■ Exercise description ■
Retype the stretch of the interview announcement from "EXCLUSIVE INTERVIEW: Leslie" through "Park in 2020." with no changes.

■ Document extract ■

_____

EXCLUSIVE INTERVIEW: Leslie Jordan brings his one-man show ‘EXPOSED’ to The Triple Door on April 22 to benefit The AMP

by MK Scott

On Monday, April 22, Emmy Award-winning actor and comedian LESLIE JORDAN brings his autobiographical one-man show ‘EXPOSED’ to The Triple Door (216 Union St.) at 7:30pm (doors open at 6pm) to benefit the AIDS Memorial Pathway project (The AMP) which will open at the north end of Cal Anderson Park in 2020.

Best-known for his standout roles in ‘Sordid Lives,’ ‘American Horror Story,’ ‘The Help’ and as Beverley Leslie on NBC’s hit series ‘Will & Grace,’ and now playing a lead role in the new comedy series ‘THE COOL KIDS’ on FOX, Mr. Jordan has charmed fans for over four decades!

_____

■ Source data ■

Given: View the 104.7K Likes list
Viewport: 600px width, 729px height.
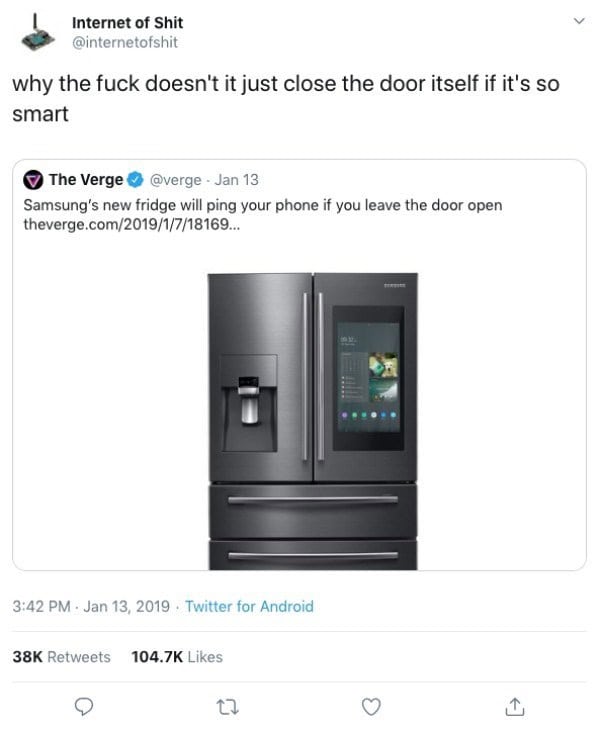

_____

■ Result of the exercise ■
EXCLUSIVE INTERVIEW: Leslie Jordan brings his one-man show ‘EXPOSED’ to The Triple Door on April 22 to benefit The AMP

by MK Scott

On Monday, April 22, Emmy Award-winning actor and comedian LESLIE JORDAN brings his autobiographical one-man show ‘EXPOSED’ to The Triple Door (216 Union St.) at 7:30pm (doors open at 6pm) to benefit the AIDS Memorial Pathway project (The AMP) which will open at the north end of Cal Anderson Park in 2020.